Wednesday, November 29, 2006

Murphy Strikes



Ah, good ol' Murphy, always striking when you really don't want 'em to. After a pretty emotional day yesterday, between my short story getting workshopped in class and my visit to the Kotel last night, I really needed to phone home last night Guess what? VOIP is not working! If I had to hazzard a guess, I think that my "wonderful" cable company changed around some of my settings and so now I have to call them and figure out what's going on. My internet though, is working quite nicely, so at least I can e-mail the friends and family at home.
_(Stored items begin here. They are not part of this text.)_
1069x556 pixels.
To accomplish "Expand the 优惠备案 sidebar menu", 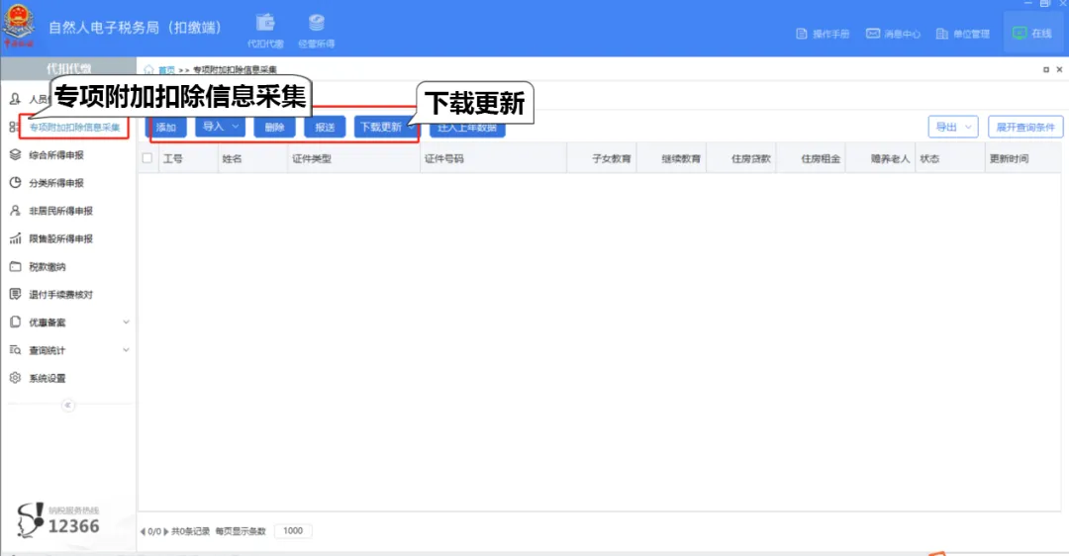I will coord(68,323).
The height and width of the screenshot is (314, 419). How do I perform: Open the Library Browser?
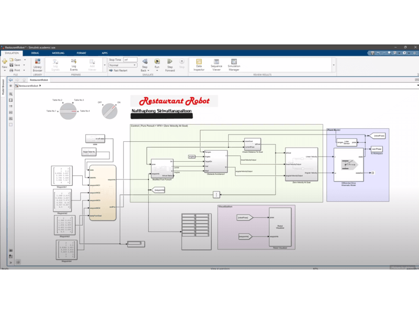click(37, 65)
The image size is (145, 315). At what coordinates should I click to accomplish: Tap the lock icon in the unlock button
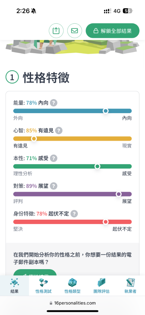[x=96, y=31]
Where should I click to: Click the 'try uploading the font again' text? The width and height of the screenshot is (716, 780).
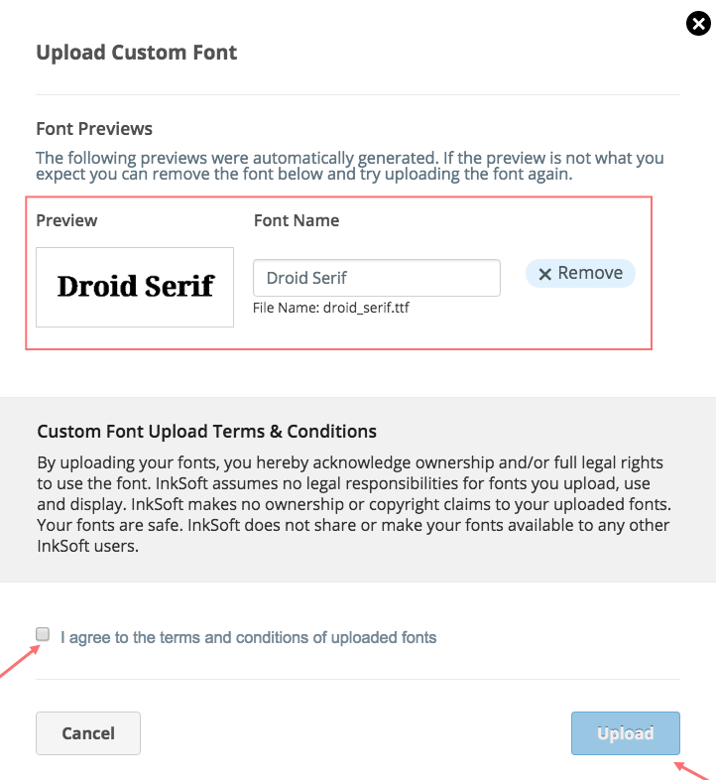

And, since we're dealing with Murphy's power today, guess who has to call TWO potential new clients back? Yeah, I got two great referrals and of course now that I'm all ready to get started on the accounts, the phone ain't working! Pretty big problem I've got on my hands and yet, I'm handling this really well. Hmmm, must mean I'm growing up :)

So, class yesterday didn't go very well. One of the women in my group, who was also getting workshopped yesterday, decided to preface the critiques with a plea for people to be brutally honest with her story. She felt that the more blunt people are, the better it would be for her. Personally, I thought it was extremely inappropriate of her to make that comment before my short story was workshopped. If she was a little bit more tactful, and less selfish, she would have waited until it was her turn before making the request. That being said, I don't think people responded any differently to my story because of her comment. In fact, on the whole, it was exactly what I had expected. So, I wasn't surprised at all.
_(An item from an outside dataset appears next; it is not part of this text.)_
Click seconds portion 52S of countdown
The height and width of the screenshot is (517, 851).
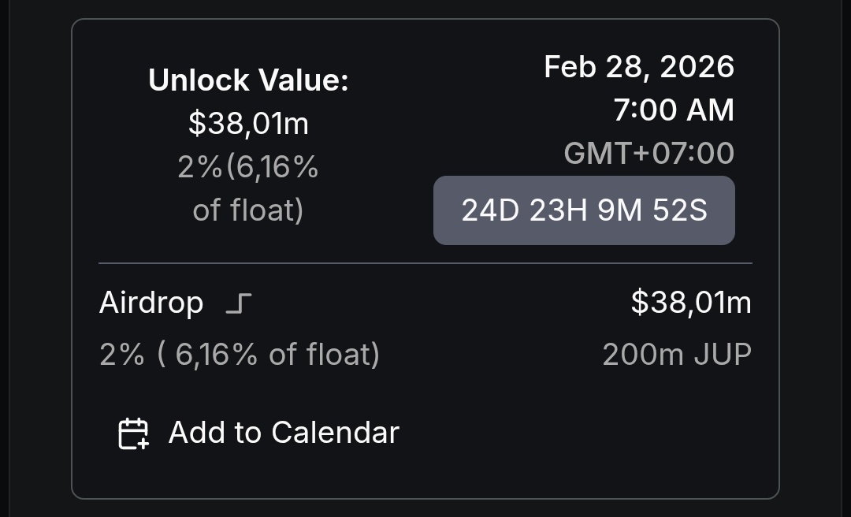click(x=680, y=210)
What I was surprised about was Bret's comments. He told me that I was "ambitious" with the story. Now, usually, that wouldn't get me thinking much. However, my summer session professor said the absolute same thing on my summer short story. So now, I need some answers.
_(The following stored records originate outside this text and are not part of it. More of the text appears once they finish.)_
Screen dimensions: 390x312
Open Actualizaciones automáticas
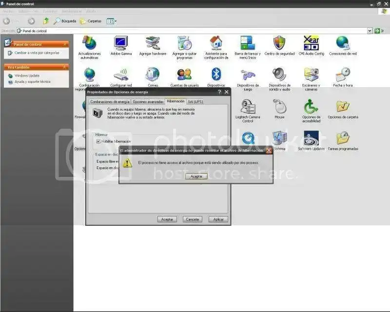pos(89,44)
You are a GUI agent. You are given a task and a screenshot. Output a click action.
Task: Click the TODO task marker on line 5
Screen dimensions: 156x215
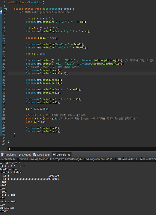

What the heck does it mean that I'm an ambitious writer? Is that their way of saying that I write over my capabilities? Perhaps they're telling me that I don't have the talent to write the way I'm aspiring to write? I have no idea, but I do plan on being parked outside Bret's office when he returns from Turkey next week, so I can understand better what the professors are telling me.

I'm excited about the rewrite though, I have some good ideas and some of the feedback was really productive, so I hope to whip this story into great shape. I want to send this out in time for September journals next year. If that's too ambitious then too bad, at least I'm driven!

Speaking of selfish, I felt really selfish at the Kotel last night. And, not because I was hogging an area of the wall or anything because at 10:30 p.m. the Kotel isn't as packed as it usually is. I felt selfish because here I was again, asking the Almighty for yet another big request. Usually, that wouldn't bother me. But, since I asked for something really big a few weeks ago, and it looks like I might actually get what I prayed for, I feel bad asking for something else! Oh well, my parents always taught me, it never hurts to ask.

And so I did.

Tonight is the big night at the Opera and I'm sooo excited!! I already know what I'm wearing and all I have to do when I get back from school is get dressed and head out. I will hopefully blog with Opera photos tomorrow!

Song of the day is Dreaming of You by The Coral.